Giovanni Di Noto: cloudyBoss introduced this new terminology for its D.OT (Digital Organizational Transformation) program targeted to large conventional organisations aiming to dematerialise while minimising the risks attached to automation strategies.

Contrary to conventional unicorn-chasing and rat-race corporate start-up practices, D.OT articulates around an innovative and all-encompassing start-up acceleration program which fosters the right culture, reenergises the organizational ethos and broadens it to new levels.

D.OT combines the full power of cloudyBoss NEXT+ eDLT platform which solves common start-up pitfalls (such as missing MVP, tech budget black hole, failure to scale-up) with an organisation-wide unrestricted accelerator program fostering a broad shift to part-time arrangements.

Beyond mitigating the conventional risks associated with the collateral impact of automation (such as damaging layoff programs), D.OT reshapes the organisation to the unicorn it once was, and allows it to transition to a wide-reaching 21st century ecosystem platform better equipped for socio-economic survival.

D.OT holistic approach to organizational transformation is proving a much “smarter” way to achieve many strategic organizational goals at once and do so in a streamlined risk-adverse fashion. To date, D.OT results with large organisations and entire industries have been compelling and confirmed similar findings to the ones in the 2018 Gallup report in terms of workforce engagement impact on organizational KPIs.
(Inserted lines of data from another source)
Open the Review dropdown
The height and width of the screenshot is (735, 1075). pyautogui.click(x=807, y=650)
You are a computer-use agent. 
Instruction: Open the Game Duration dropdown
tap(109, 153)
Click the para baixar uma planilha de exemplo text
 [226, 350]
8- HR Revolution Middle East: Finally Mr. Giovanni, would you share with us what are your expectations for the coming AI contributions to the Business World?

Giovanni Di Noto: In the short to mid-term, AI will play an essential role in empowering all humans to achieve the necessary and highly challenging productivity enhancements demanded by the difficult global demographic transition known as the “millennial cliff”.
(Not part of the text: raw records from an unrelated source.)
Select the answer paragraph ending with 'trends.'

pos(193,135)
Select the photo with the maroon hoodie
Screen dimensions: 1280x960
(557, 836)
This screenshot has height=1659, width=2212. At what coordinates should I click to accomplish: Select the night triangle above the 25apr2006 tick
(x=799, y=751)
Beyond current trends with RPA (Robotic Process Automation), AI brings to the business world predictive capabilities, insights uncovering and an ability to embrace with ease the inhuman Big Data tsunami unleashed by IoT. The current short-term issues with data biases in AI training datasets clearly indicate why we need to move away from human data collection and shift to automated unbiased Big Data one.

AI therefore changes the definition of information and enables the concept of “smart information” which routes itself to the right user at the right time in the right place, a radically different way to think about information and knowledge which in turn will inevitably change business and economics.

Beyond human empowerment, AI will allow us to become better humans and focus more on emotional intelligence, artistic and scientific pursuits, creativity, new frontier exploration, lifestyle and entertainment. The business world landscape will be radically different and trigger a new entrepreneurship renaissance with a different timespan for goals and objectives, with new arguably multi-generational horizons.

AI will remove the complexities of dealing with an ever-exploding range of sophisticated and pervasive technologies. By acting as an indispensable layer between humans and technologies, AI will counter-intuitively free-up humans from devices, allowing us to become more humane than we’ve ever been.